Suspiré con los ojos doloridos. "Tendrás que dar numerosas explicaciones cuando vuelvas", lamenté haberme dejado llevar por mis impulsos, por mi dolor. Debía de regir mis quehaceres allí —si es que quería encontrar a Namid— con sumo cuidado. Contra más detalles de mi vida personal fueran conocidos, menos probabilidades tendría de que confiaran en mí o en Antoine. Sin embargo, la repentina aparición de Étienne había destruido todos mis planes de contención. Cuando lo vi, di por hecho que conocería lo sucedido, puesto que jamás imaginé que hubiera escapado de Montreal a tiempo para evitar la guerra. ¿Por qué había vuelto entonces? Instalado en Londres, ¿qué necesidad había de inmiscuirse en negocios que tuvieran que ver con Nueva Francia, o lo que quedaba de ella?

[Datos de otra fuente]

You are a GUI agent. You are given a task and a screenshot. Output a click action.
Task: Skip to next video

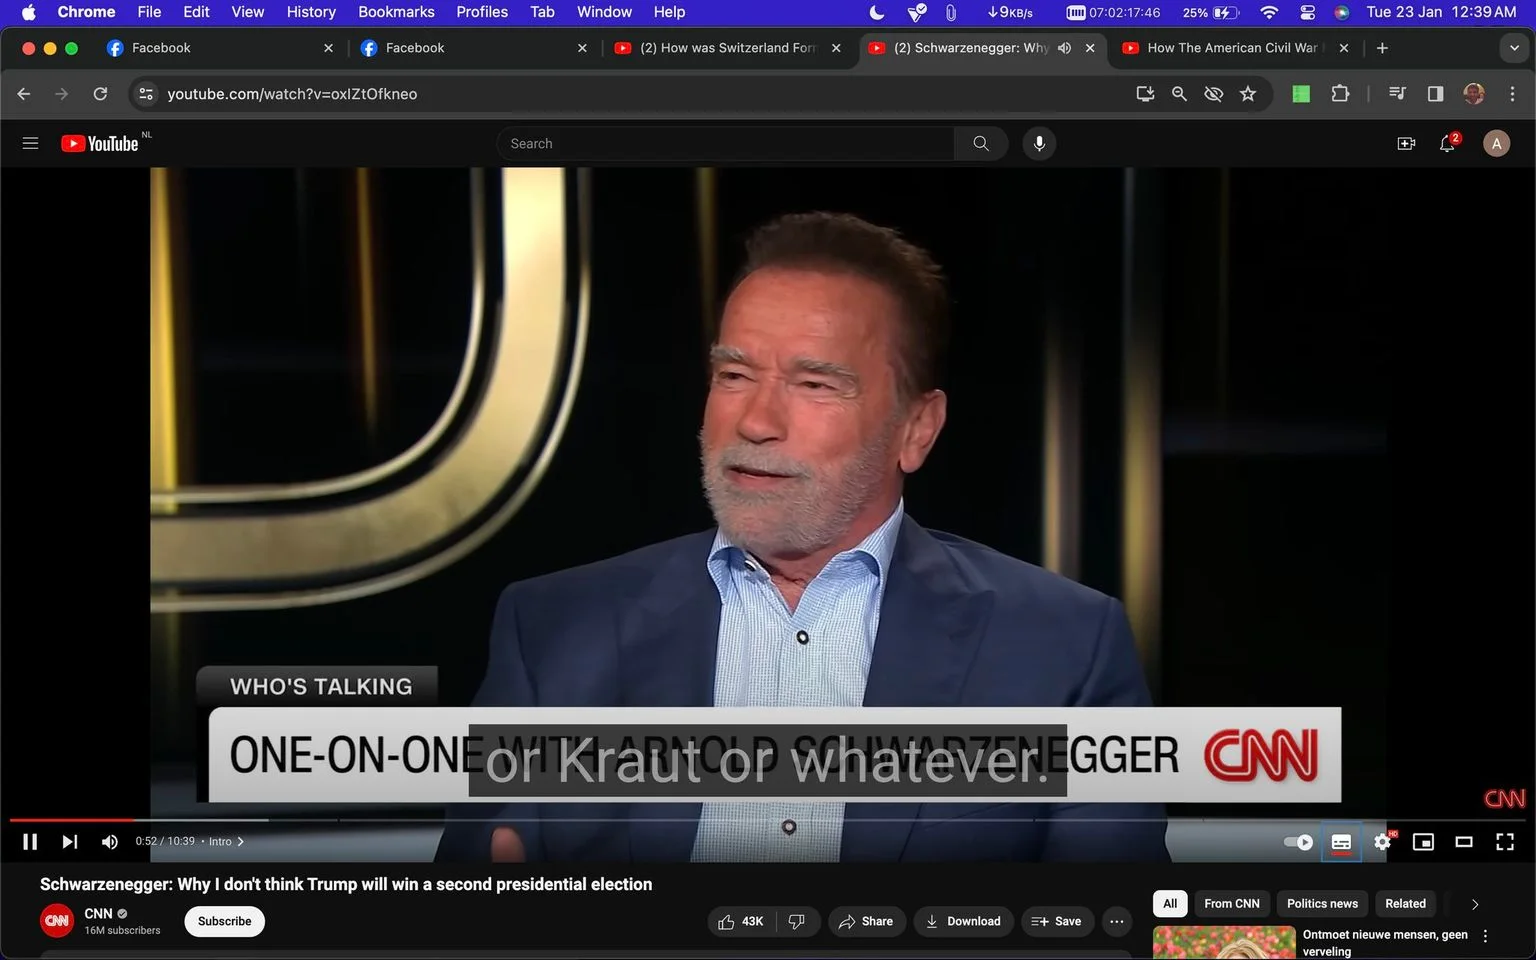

Sumida en mis pensamientos, capté un movimiento, unas pisadas aproximándose. Viré el cuello, encontrando a Étienne caminando hacia a mí, también mojado por el temporal.

— ¿Qué haces aquí? — fue lo primero que dijo cuando hubo llegado. Portaba un abrigo que le hacía parecer todavía más alto. Su rostro lucía como si hubiera envejecido a pasos agigantados.

— Calmarme.

— Deberías volver adentro. Hace frío y Antoine está preocupado.

No me agradó aquel tono paternalmente heroico, pero me recordé a mí misma que estaba sumamente irascible y no debía culpar a nadie, más que aquellos que me arrebataron a Jeanne, de su muerte.

— Tienes razón — me levanté. Las enaguas pesaban el doble al estar llenas de agua.

Él se sorprendió por mi fácil aceptación de su sugerencia.

— ¿Por qué te quedas ahí parado? — le azucé.

Ya a mi lado, me sentí extremadamente rara al tenerlo cerca. Ninguno sabíamos muy bien qué decirnos.

— No he podido decírtelo... — interrumpió el silencio —. Siento mucho el fallecimiento de tu hermana. Yo...

— Tú no sabías nada, lo entiendo — le corté. Odiaba que me dieran el pésame, ya que siempre sonaba vacuo —. Debe de haber sido duro enterarse de esta forma.

— No tienes por qué pensar en mí..., es inimaginable lo mucho que habréis sufrido...

— Detesto hablar de este tema — apunté, seria.

De pronto, se paró en seco y me agarró de las muñecas. Tampoco me agradó aquel contacto. Había algo en él que no se correspondía con el pasado.

— Yo..., Catherine..., si yo...

— Hubiera luchado en la guerra igualmente. Ella no pudo detenerme y era la persona más importante de mi vida. Tú no hubieras podido hacerme cambiar de opinión. El final habría sido el mismo. No pierdas el tiempo imaginando situaciones en las que pudieras haberlo evitado, es inútil.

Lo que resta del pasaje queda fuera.